■ Task objective
Print every record exactly as it appears. Leave the pictures out.

■ Data for processing

== == ==

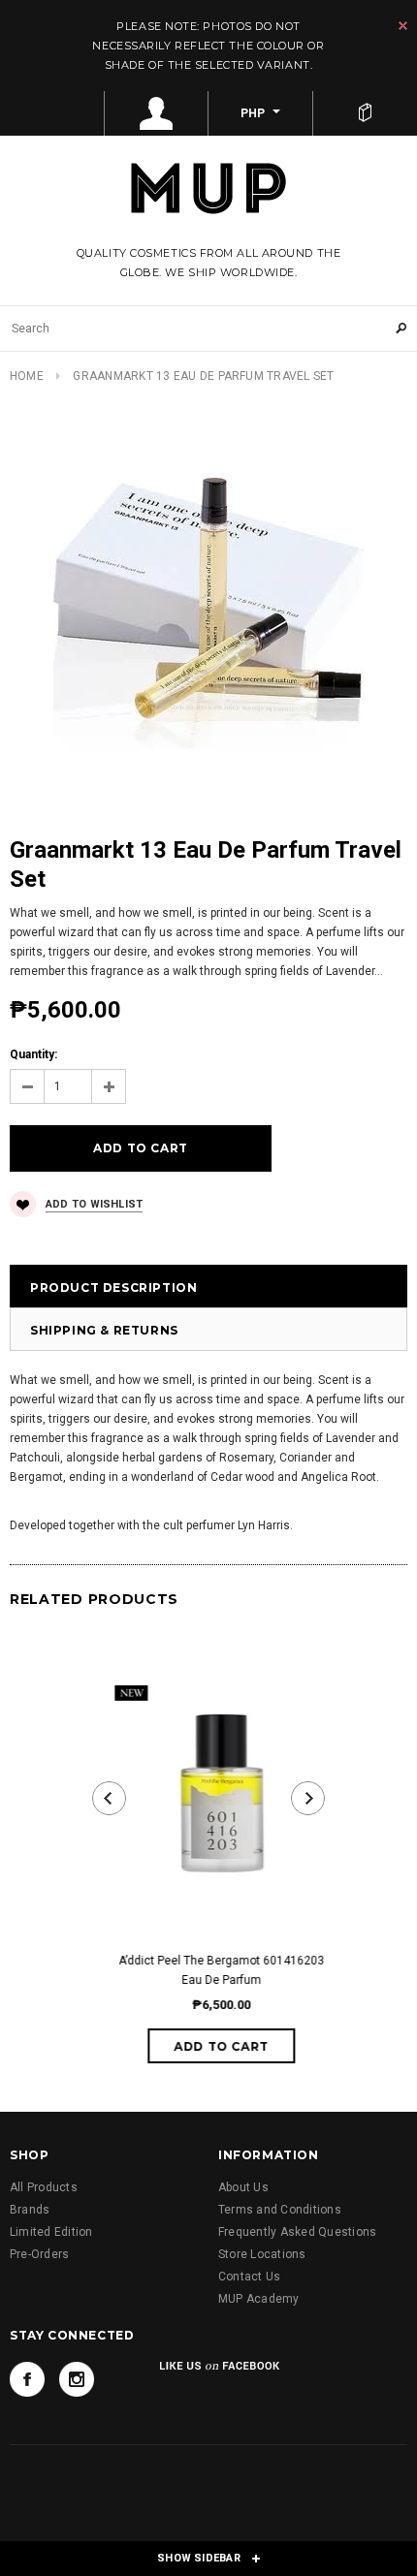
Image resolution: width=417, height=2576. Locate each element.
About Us (243, 2187)
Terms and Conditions (279, 2209)
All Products (44, 2187)
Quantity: (33, 1054)
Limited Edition (51, 2232)
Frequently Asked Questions (297, 2232)
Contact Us (249, 2276)
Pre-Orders (39, 2254)
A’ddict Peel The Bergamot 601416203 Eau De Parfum (208, 1970)
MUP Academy (259, 2299)
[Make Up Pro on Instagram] (76, 2379)
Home (27, 376)
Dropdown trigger (157, 113)
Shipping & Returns (104, 1330)
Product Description (113, 1287)
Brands (29, 2209)
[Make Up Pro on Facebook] (27, 2379)
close (403, 25)
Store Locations (262, 2254)
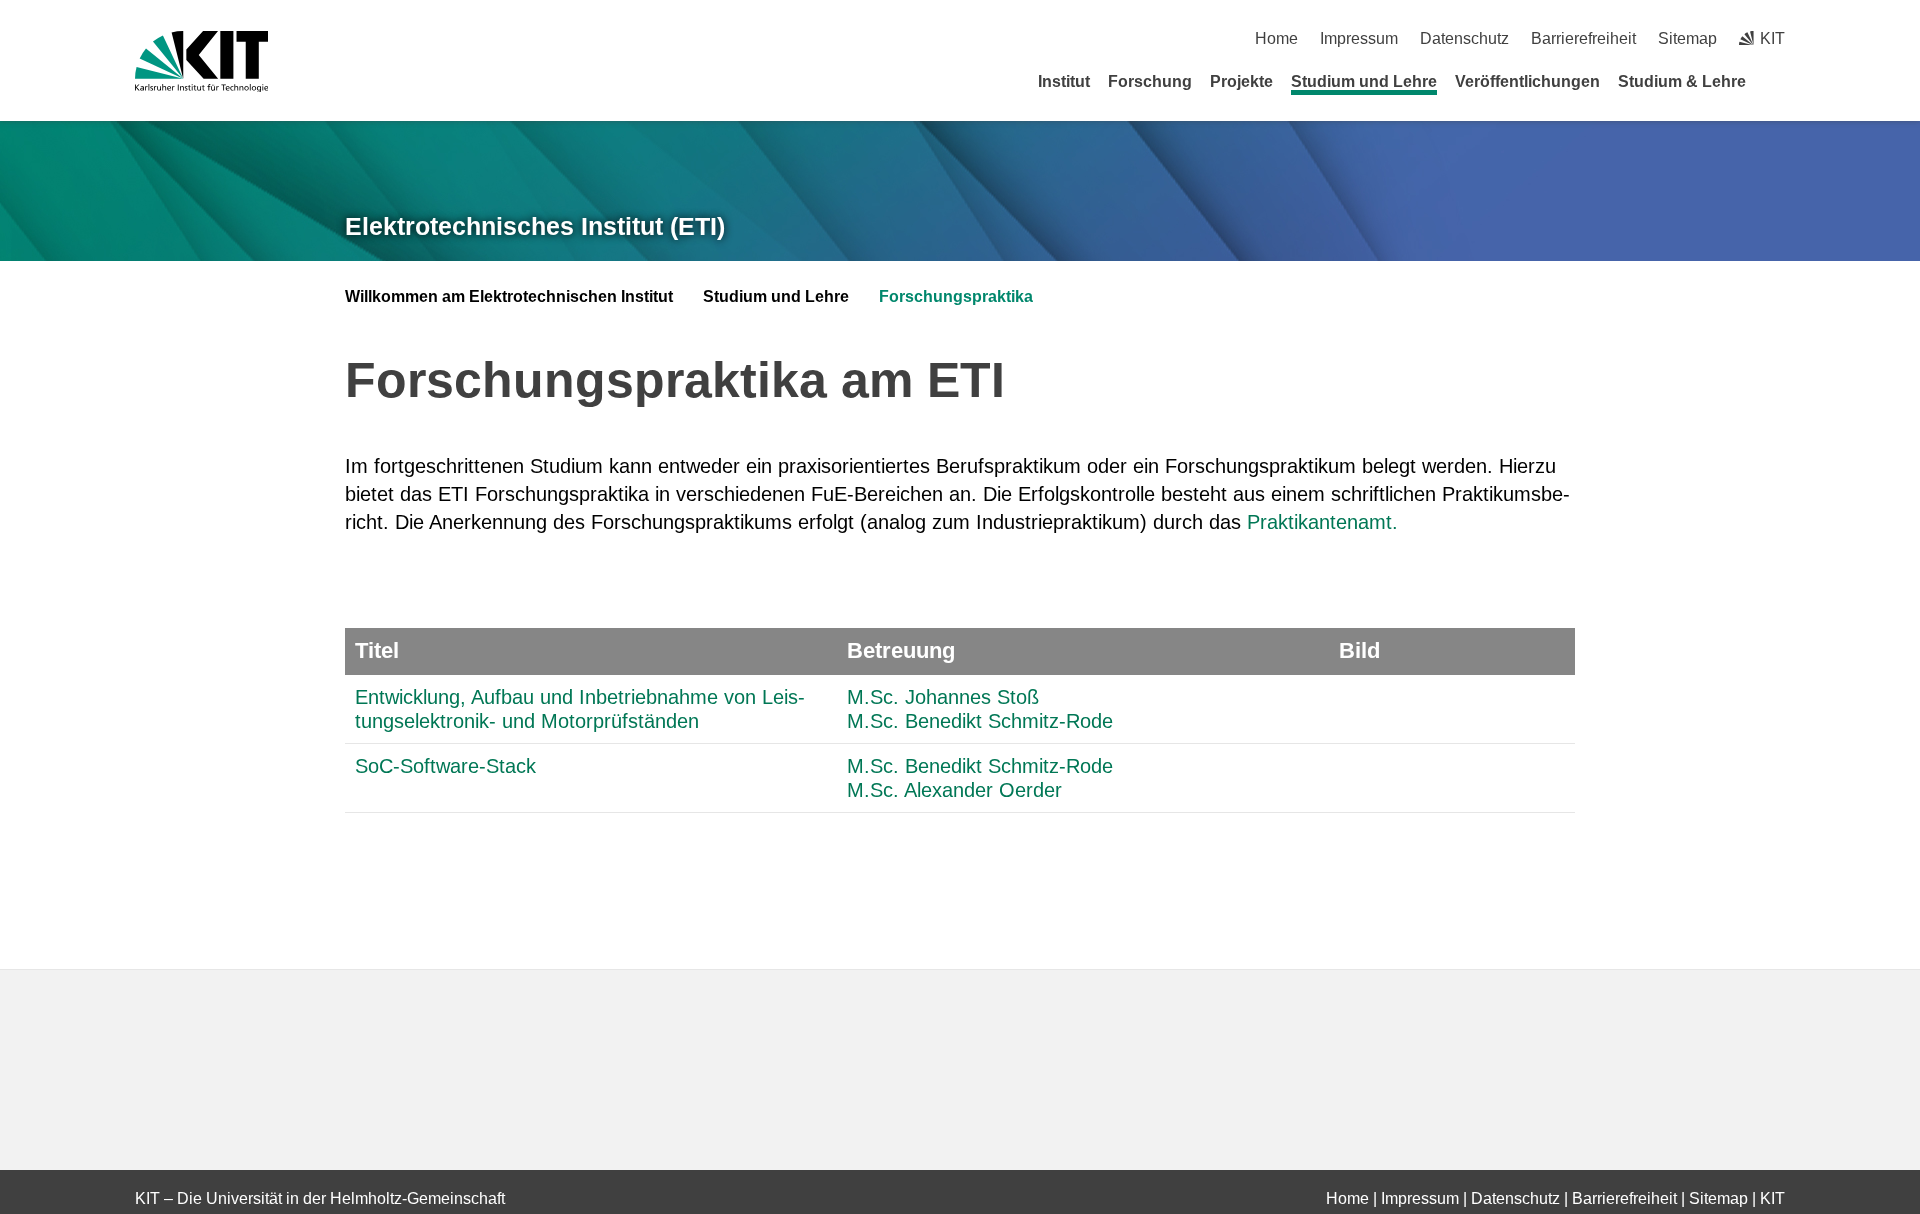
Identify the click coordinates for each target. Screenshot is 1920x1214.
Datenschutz (1464, 38)
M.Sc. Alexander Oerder (954, 790)
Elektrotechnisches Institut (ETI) (535, 226)
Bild (1359, 650)
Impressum (1359, 38)
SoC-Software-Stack (445, 766)
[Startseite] (1778, 81)
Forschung (1150, 81)
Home (1276, 38)
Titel (377, 650)
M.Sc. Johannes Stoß (943, 697)
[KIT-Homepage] (201, 61)
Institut (1064, 81)
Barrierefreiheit (1583, 38)
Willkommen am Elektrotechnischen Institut (509, 296)
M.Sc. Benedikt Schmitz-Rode (980, 721)
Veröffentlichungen (1527, 81)
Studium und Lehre (1364, 81)
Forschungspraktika (956, 296)
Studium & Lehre (1682, 81)
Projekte (1241, 81)
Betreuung (901, 650)
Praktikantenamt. (1322, 522)
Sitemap (1687, 38)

== == ==

■ Answer to the exercise
Image resolution: width=417, height=2576. Locate each element.
About Us (243, 2187)
Terms and Conditions (279, 2209)
All Products (44, 2187)
Quantity: (33, 1054)
Limited Edition (51, 2232)
Frequently Asked Questions (297, 2232)
Contact Us (249, 2276)
Pre-Orders (39, 2254)
A’ddict Peel The Bergamot 601416203 Eau De Parfum (208, 1970)
MUP Academy (259, 2299)
[Make Up Pro on Instagram] (76, 2379)
Home (27, 376)
Dropdown trigger (157, 113)
Shipping & Returns (104, 1330)
Product Description (113, 1287)
Brands (29, 2209)
[Make Up Pro on Facebook] (27, 2379)
close (403, 25)
Store Locations (262, 2254)
Identify the click coordinates for each target. Screenshot is 1920x1214.
Datenschutz (1464, 38)
M.Sc. Alexander Oerder (954, 790)
Elektrotechnisches Institut (ETI) (535, 226)
Bild (1359, 650)
Impressum (1359, 38)
SoC-Software-Stack (445, 766)
[Startseite] (1778, 81)
Forschung (1150, 81)
Home (1276, 38)
Titel (377, 650)
M.Sc. Johannes Stoß (943, 697)
[KIT-Homepage] (201, 61)
Institut (1064, 81)
Barrierefreiheit (1583, 38)
Willkommen am Elektrotechnischen Institut (509, 296)
M.Sc. Benedikt Schmitz-Rode (980, 721)
Veröffentlichungen (1527, 81)
Studium und Lehre (1364, 81)
Forschungspraktika (956, 296)
Studium & Lehre (1682, 81)
Projekte (1241, 81)
Betreuung (901, 650)
Praktikantenamt. (1322, 522)
Sitemap (1687, 38)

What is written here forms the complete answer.